Part-of-speech Tagging

Problem Formulation

  • The goal of this problem is to design a model that accurately predicts the part-of-speech associated with each word in a given sentence.
  • In doing so, we make some assumptions, which are as follows:
    • All the words, and the sentences are grammatically correct.
    • The parts-of-speech are limited to S = {'noun', 'num', 'pron', 'verb', 'adp', 'det', 'x', '.', 'adj', 'adv', 'prt', 'conj'}.
  • We approach this problem by solving 3 different probabilistic models, each one working a different underlying Bayesian Network. Each network assumes a different probabilistic relation between the set of words W = {w1,...,wN} and the set of parts-of-speech S = {s1,...,sN}.
  • The task then, is to decode (factorize) each of the three Bayesian Networks to calculate the Maximum a-posteriori estimation (MAP) P(S | W)and correctly assign a part-of-speech to a given word.
  • Since the three models operate of different Bayesian Networks, we need different methods to calculate the MAP.

Program Description

Simplified Model using Naive Bayes

  • Given a set of words W = {w1,...,wN}, we loop through the set and calculate its maximum-likelihood using Baye's Theorem. P (si | wi ) = [P(si) * P (wi | si)] / P(si) . Since we are calculating the map, we can ignore the evidence ( which is the denominator) and calculate the posterior using the equation si* = argmax(si) P(Si = si|W).. This is shown in the snippet below.
 for pos in parts_of_speech:
    likelihood = e_matrix.loc[word, pos]
    curr_posterior = (priors[pos] * likelihood)  # Baye's Law (Ignore the evidence for max likelihood)
    if curr_posterior > max_posterior:
        max_posterior, most_likely_pos = curr_posterior, pos
  • To construct the logarithm of joint probability, we loop through the output of the model and calculate sum[log( P(si) * P (wi | si) )]
for idx, word in enumerate(sentence):
  log_joint_p += log10(priors[label[idx]] * e_matrix.loc[word, label[idx]] if (
          word in e_matrix.index and e_matrix.loc[word, label[idx]] > 0) else DEFAULT_EMISSION_P)
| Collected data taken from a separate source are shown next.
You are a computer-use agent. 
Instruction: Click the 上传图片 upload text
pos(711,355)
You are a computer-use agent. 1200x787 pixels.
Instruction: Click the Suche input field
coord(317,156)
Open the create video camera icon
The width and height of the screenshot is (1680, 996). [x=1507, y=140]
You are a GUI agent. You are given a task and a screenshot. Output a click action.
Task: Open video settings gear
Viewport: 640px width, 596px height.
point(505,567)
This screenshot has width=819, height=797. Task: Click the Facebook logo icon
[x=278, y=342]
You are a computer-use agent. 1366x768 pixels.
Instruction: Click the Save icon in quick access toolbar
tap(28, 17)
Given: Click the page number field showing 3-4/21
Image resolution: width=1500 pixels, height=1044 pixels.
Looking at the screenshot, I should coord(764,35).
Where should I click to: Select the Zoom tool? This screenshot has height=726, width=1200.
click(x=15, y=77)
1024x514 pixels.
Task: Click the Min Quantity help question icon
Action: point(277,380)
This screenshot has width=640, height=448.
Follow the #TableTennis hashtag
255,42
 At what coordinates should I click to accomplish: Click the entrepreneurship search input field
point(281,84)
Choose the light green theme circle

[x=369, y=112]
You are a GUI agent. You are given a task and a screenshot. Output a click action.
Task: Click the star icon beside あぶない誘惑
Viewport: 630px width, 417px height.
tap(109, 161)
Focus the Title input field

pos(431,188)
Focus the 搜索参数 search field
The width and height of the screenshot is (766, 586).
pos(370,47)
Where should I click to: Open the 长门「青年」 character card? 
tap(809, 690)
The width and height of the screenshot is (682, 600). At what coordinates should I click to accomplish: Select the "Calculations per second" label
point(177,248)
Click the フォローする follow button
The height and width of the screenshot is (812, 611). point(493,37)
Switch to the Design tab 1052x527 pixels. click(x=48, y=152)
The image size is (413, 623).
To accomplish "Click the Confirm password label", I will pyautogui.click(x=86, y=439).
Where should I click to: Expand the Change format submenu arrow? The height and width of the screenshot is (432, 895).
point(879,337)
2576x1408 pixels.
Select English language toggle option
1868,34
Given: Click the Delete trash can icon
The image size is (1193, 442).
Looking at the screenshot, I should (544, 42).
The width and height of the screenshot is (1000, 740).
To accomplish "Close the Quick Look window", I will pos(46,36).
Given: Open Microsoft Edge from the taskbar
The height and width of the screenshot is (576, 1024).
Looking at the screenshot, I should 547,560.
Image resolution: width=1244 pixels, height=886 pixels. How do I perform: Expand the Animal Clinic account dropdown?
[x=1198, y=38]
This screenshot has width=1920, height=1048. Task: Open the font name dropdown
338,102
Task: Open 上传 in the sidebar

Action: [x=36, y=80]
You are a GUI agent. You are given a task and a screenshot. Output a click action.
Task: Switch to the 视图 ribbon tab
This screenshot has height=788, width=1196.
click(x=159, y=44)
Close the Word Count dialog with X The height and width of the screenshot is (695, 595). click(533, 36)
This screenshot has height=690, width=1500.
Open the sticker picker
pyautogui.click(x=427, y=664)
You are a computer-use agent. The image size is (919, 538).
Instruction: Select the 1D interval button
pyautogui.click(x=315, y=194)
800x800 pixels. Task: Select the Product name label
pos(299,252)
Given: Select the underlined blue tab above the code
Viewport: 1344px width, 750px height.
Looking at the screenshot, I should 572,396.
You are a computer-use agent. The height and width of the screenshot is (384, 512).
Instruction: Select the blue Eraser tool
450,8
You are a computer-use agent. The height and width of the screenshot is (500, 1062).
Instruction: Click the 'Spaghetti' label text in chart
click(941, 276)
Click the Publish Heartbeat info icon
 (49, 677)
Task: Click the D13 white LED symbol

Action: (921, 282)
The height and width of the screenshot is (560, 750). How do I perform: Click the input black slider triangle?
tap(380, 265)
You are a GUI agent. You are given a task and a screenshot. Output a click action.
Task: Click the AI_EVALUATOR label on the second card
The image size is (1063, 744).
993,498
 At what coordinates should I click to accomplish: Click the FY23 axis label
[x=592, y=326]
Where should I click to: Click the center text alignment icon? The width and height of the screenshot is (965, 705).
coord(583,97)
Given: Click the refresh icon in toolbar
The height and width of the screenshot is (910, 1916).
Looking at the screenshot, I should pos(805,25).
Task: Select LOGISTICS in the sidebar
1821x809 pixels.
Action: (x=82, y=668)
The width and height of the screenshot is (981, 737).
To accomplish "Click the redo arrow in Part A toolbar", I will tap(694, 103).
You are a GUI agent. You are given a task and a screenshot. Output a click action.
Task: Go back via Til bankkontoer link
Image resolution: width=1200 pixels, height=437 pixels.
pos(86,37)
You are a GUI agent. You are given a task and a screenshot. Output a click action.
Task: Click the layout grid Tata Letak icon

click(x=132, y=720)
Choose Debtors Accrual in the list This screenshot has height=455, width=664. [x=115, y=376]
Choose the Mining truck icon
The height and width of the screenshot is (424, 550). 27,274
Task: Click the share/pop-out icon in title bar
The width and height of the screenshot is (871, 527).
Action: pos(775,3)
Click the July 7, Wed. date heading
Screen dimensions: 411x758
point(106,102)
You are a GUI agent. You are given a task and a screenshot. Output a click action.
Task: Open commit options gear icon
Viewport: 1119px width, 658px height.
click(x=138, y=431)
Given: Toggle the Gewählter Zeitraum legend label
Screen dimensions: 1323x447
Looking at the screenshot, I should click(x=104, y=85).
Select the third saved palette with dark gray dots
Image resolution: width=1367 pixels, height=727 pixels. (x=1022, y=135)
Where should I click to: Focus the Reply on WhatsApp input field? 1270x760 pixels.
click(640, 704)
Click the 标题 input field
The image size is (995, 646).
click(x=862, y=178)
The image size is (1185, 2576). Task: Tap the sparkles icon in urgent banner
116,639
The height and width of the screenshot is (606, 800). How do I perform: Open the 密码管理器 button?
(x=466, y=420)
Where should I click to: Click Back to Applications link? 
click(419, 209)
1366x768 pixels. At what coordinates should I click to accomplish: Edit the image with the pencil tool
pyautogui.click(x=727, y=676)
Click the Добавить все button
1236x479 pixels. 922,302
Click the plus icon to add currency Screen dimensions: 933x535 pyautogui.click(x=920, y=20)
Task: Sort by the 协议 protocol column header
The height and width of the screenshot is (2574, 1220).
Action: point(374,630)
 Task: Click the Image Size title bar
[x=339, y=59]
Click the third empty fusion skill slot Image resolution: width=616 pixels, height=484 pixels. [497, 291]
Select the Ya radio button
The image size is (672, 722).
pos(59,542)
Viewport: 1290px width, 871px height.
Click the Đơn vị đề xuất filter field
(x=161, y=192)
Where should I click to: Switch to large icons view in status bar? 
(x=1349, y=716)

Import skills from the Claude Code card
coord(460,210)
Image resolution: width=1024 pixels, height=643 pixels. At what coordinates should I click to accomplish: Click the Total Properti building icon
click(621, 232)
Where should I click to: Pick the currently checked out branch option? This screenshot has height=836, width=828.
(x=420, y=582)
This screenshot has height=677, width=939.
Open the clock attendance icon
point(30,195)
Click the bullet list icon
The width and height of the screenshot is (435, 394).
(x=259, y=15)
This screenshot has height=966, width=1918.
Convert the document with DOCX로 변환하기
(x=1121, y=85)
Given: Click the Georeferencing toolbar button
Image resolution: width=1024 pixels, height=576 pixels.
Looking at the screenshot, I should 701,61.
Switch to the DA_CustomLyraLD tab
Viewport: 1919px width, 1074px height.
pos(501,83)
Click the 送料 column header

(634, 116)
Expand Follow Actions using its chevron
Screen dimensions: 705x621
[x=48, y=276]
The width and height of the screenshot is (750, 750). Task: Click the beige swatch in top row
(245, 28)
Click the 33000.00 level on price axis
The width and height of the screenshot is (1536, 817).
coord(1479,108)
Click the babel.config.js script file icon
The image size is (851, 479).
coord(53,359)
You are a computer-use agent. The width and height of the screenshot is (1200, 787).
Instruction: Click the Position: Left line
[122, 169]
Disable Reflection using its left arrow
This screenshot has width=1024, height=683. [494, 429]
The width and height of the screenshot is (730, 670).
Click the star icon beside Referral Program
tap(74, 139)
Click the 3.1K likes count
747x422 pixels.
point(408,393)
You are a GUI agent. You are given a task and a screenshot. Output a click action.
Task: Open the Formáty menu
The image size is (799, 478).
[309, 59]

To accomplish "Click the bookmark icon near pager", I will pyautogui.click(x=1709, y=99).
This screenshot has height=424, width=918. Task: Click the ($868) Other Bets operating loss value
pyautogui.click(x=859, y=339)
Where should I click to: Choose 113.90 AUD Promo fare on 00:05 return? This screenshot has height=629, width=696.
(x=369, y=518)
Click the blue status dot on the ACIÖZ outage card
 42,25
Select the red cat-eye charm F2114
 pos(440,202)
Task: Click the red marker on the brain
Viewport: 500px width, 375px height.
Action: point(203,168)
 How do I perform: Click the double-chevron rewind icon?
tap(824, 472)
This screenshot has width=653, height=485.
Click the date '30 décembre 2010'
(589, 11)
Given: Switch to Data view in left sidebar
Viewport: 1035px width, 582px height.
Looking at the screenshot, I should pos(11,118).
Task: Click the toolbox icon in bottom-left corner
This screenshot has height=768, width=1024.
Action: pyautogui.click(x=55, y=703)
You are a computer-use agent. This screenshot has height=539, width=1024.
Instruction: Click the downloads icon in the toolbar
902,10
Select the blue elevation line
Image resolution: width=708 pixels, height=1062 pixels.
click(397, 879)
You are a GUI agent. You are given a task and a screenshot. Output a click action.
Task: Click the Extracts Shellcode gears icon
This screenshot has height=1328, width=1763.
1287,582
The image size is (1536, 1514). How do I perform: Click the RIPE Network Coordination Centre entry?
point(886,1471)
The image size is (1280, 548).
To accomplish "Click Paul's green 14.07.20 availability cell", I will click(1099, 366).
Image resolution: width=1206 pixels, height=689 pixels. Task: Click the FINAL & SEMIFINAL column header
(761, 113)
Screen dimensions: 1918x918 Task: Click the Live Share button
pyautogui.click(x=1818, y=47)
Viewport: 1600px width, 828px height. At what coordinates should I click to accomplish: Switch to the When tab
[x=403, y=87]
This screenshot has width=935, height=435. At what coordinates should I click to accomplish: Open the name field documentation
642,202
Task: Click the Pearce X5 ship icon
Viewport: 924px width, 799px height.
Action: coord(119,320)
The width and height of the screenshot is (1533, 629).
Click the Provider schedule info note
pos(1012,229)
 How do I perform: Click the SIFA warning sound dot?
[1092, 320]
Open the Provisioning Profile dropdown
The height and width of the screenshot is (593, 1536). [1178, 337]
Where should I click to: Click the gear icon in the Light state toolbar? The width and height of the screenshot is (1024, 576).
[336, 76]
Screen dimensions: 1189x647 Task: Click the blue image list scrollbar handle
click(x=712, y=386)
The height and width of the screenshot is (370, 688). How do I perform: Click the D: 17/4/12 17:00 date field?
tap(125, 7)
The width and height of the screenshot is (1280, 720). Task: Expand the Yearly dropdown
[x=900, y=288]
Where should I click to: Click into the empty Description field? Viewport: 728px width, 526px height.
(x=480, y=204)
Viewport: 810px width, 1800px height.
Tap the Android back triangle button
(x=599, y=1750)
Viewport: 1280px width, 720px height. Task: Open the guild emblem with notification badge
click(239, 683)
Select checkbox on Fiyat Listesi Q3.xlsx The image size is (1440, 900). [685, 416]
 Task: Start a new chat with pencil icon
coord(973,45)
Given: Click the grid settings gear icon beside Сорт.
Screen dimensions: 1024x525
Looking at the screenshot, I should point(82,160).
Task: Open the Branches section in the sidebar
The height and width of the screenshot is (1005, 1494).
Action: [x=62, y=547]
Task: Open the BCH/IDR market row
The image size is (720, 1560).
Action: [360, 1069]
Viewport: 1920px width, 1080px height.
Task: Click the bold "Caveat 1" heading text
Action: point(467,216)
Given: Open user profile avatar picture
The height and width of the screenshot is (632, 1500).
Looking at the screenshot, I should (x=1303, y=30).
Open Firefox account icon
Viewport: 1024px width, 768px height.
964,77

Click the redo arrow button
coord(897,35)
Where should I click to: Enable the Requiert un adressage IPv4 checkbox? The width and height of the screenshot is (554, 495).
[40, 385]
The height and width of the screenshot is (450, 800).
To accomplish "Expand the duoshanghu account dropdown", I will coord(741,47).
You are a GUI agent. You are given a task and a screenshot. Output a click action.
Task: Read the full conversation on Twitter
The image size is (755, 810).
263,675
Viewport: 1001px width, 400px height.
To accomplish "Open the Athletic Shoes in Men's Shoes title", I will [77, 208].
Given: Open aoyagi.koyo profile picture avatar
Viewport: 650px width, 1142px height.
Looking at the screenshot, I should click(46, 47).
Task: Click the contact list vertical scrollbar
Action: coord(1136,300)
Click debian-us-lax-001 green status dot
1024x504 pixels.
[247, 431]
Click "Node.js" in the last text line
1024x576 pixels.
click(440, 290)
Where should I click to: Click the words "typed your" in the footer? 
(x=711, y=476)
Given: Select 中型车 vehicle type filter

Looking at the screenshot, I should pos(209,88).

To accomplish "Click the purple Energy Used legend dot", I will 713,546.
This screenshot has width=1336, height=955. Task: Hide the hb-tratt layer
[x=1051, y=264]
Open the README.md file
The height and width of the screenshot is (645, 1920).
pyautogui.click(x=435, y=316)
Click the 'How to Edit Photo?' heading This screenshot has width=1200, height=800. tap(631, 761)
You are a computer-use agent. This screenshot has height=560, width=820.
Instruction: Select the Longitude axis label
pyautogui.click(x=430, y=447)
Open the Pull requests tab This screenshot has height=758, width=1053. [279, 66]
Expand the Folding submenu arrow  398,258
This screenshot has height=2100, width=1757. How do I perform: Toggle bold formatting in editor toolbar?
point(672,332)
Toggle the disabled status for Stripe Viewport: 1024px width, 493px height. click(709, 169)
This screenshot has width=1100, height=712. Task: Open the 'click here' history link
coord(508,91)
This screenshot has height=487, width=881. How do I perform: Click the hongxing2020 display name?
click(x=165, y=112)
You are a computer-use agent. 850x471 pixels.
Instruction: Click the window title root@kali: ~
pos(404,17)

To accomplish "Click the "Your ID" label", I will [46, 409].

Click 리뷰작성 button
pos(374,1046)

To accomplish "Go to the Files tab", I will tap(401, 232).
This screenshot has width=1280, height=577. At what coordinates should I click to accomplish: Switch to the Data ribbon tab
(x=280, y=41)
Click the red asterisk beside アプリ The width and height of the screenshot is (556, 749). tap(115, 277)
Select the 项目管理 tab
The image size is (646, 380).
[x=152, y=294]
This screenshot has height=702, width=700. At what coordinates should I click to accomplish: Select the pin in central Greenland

HMM Decoding using Viterbi

  • This Bayesian Network is a Hidden Markov Model, hence we can use the Viterbi Algorithm to calculate the MAP. In doing so, we make use of the emission probabilities P(Wi | Si) and the transition probabilities P(Si | Si-1). In the code, these are stored as simple lookup tables using a DataFrame, generated during the training phase.
self.transition_matrix, self.priors = POSHelper.generate_transition_matrix_and_priors(tagged_sentences)
self.emission_matrix = POSHelper.generate_emission_matrix(tagged_sentences)
  • In implementing Viterbi, we move these probabilities into a Logarithmic Space, and construct a graph where the edge weights represent the log of probabilities. Calculating the MAP, then becomes a minimum-cost path finding problem which can be solved using Dynamic Programming.
  • We maintain two additional local lookup tables , which store the optimal solutions to the sub-problems (in this case, the best path up to a given node, for each node). The table construction is shown in the code snippet below ( the viterbi_table is initially populated with the prior probabilities.
viterbi_table = zeros((num_labels, num_observations))
path_table = zeros((num_labels, num_observations))
.
.
.
for col in range(1, num_observations):
    for row, pos in enumerate(parts_of_speech):
        path_table[row, col - 1], viterbi_table[row, col] = min(
            [(i, viterbi_table[i, col - 1] - log10(t_matrix.loc[prev_pos, pos]))
             for i, prev_pos in enumerate(parts_of_speech)], key=lambda pair: pair[1])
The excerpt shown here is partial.